It's OK though, easily fixed - with a famous registry edit to set a "PreferredAddress" on the CPS Server, and, on the CPS Machine being copied, changing it's "Gateway" address for the Veritas Software to be the IP of the CPS machine and not it's host name (even though it resolves to the same).

Right now we have a working CPS job doing the initial copy of our data, after which it should continuously protect... rock on.

Tuesday 20 November 2007

I'm still in a dream

I must be.

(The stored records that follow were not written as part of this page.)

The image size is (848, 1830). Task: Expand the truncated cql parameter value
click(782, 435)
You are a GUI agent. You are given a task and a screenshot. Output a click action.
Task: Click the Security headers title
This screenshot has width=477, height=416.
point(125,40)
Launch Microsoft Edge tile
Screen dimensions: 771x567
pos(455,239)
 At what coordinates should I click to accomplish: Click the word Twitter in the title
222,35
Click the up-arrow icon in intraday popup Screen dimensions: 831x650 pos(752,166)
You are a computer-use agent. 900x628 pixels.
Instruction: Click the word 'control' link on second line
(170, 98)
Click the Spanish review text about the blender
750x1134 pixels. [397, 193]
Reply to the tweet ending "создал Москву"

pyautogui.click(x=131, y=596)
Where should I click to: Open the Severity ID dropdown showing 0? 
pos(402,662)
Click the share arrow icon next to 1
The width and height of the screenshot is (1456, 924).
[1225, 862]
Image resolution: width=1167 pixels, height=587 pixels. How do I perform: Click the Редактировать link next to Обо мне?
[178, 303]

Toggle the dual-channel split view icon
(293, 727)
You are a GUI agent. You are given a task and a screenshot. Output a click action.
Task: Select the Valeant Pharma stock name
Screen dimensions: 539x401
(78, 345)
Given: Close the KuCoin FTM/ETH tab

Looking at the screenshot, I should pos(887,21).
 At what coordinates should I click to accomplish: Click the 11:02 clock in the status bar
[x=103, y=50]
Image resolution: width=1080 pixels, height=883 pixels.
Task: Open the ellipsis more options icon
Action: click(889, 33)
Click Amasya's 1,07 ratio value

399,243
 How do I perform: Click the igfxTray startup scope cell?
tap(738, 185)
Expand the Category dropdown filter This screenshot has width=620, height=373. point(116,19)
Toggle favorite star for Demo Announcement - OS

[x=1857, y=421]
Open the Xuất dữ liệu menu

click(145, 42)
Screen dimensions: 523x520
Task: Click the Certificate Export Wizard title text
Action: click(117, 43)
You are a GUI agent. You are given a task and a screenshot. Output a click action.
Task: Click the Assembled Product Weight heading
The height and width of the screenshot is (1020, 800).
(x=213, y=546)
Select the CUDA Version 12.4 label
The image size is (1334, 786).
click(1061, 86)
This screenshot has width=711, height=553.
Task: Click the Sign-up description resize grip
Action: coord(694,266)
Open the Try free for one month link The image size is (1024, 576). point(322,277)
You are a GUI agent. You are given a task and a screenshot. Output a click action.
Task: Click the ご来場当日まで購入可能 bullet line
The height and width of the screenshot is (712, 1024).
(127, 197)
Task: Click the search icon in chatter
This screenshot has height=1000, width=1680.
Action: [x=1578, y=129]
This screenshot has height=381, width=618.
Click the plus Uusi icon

Because we've still got 3 working Backup Exec Media Servers, CASO is working, backups are working, and, with a couple exceptions they all run.

We've got 2 troublesome jobs which fail as they just have issues spitting the files out to the Media Servers and we'll work on those, and one that just fails on System State every day despite Windows itself being able to back it up, Backup Exec insists that "a failure occurred reading an object" and later claims that "shadow?copy?components" is a corrupt file.

So right now, we've had 3 days and 14 hours of running backups - you know we may even get to run test restores because it's not crashed.

Sunday 18 November 2007

Did we hit April 1st? What has been done with the Real Backup Exec?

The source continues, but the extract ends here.